[Start of Attachment]

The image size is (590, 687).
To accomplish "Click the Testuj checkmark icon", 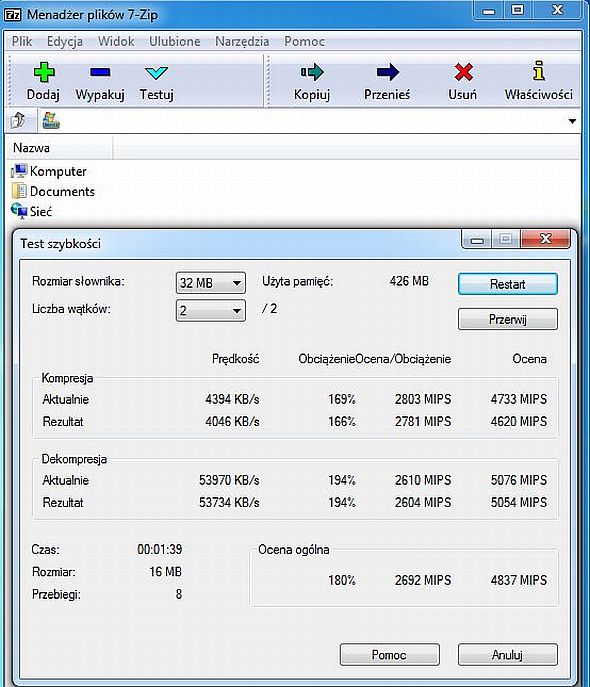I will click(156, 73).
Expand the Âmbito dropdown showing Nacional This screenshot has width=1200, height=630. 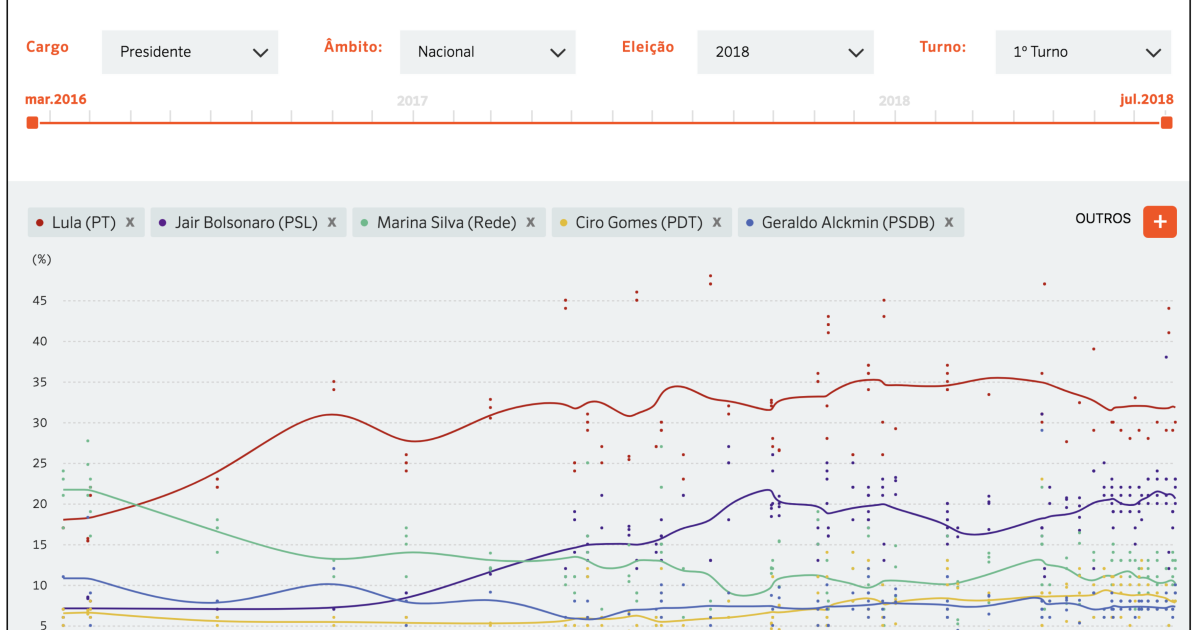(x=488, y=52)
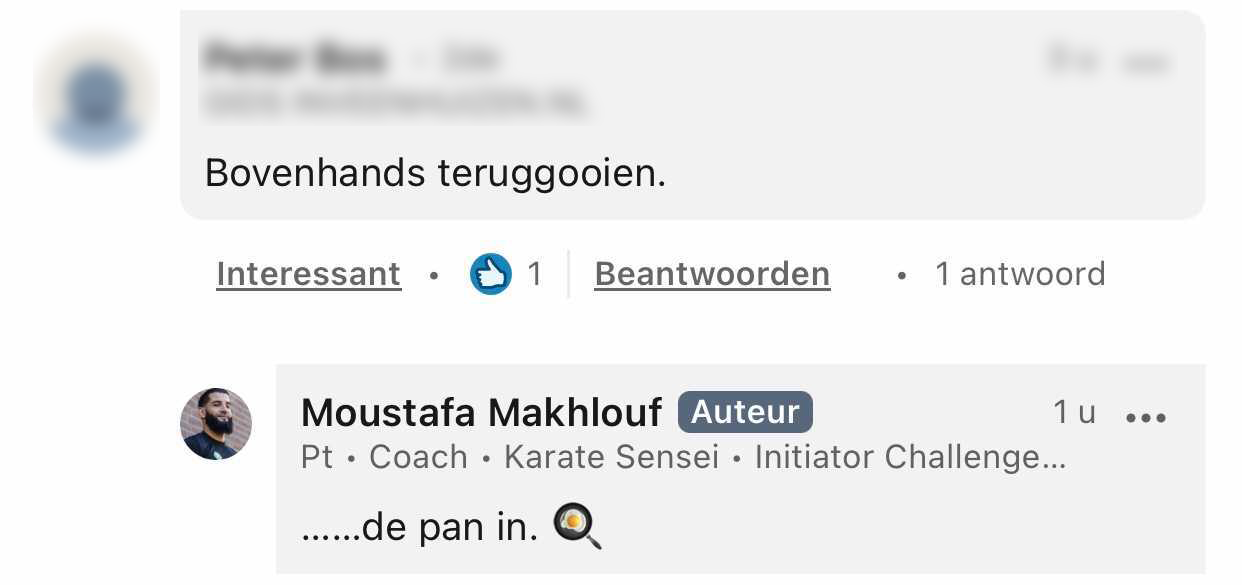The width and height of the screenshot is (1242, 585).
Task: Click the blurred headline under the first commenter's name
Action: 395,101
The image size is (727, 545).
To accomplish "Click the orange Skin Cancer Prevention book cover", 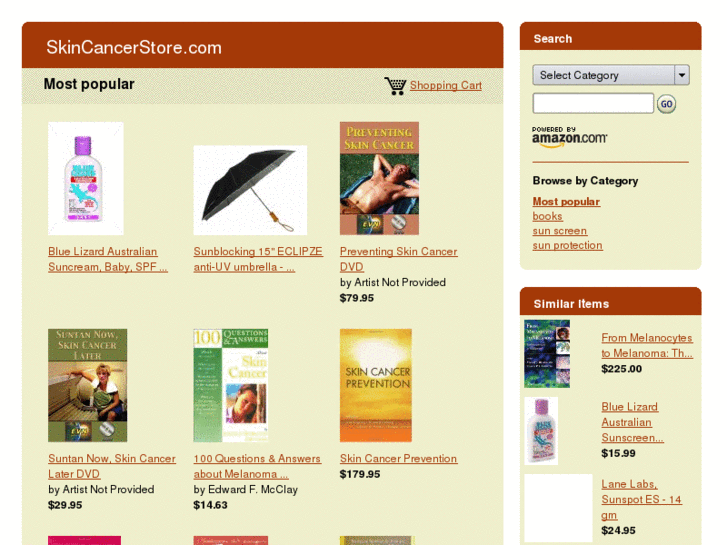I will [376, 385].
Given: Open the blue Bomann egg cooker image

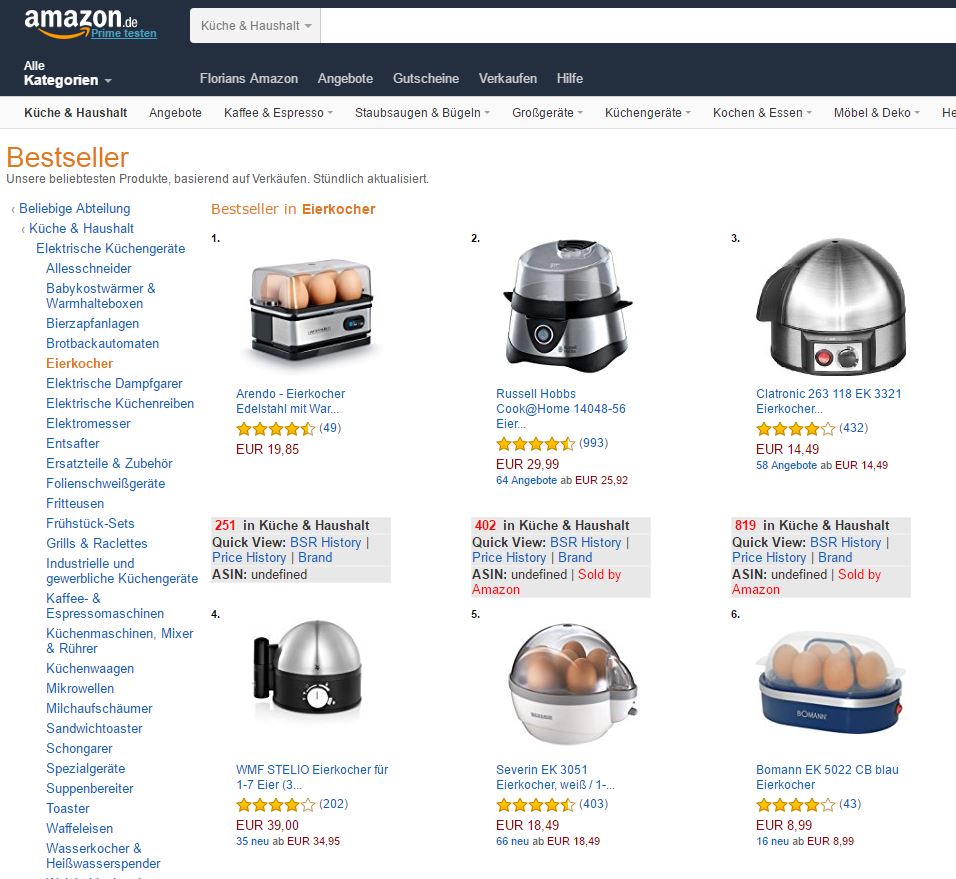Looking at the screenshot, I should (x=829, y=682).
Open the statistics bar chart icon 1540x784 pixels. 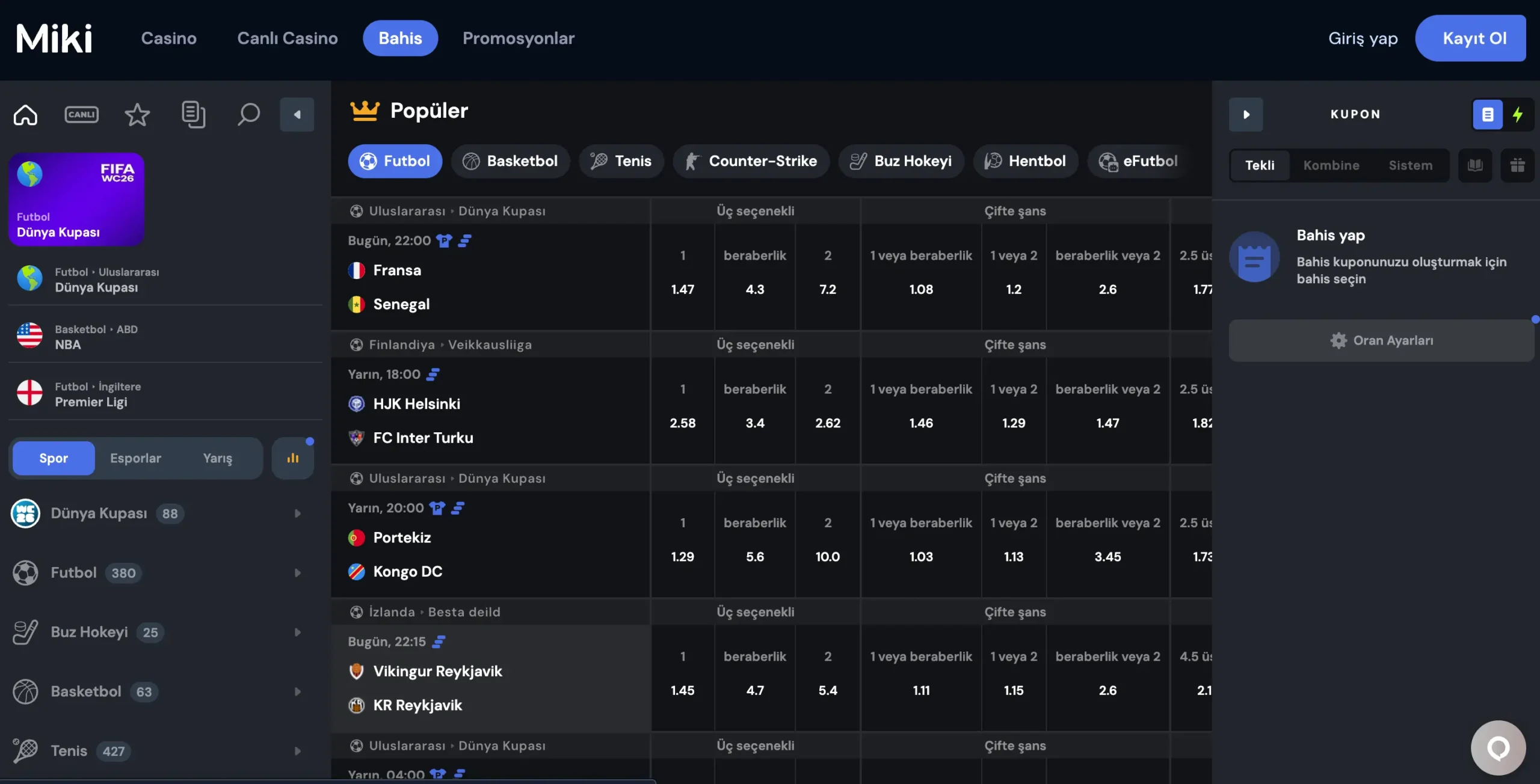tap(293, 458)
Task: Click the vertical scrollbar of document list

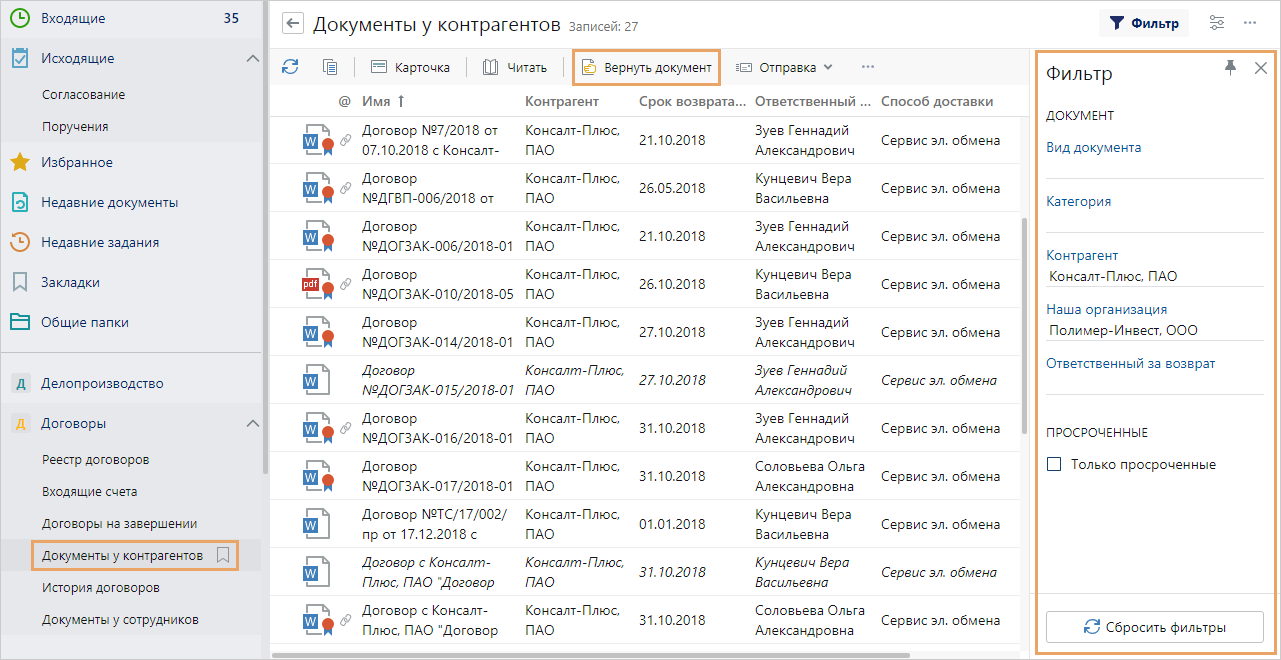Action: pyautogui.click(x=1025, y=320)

[End of Attachment]

*Exercise brief*
Pull out every line of the records that includes the string "size".

*Expected output*
The image size is (590, 687).
The image size is (727, 545).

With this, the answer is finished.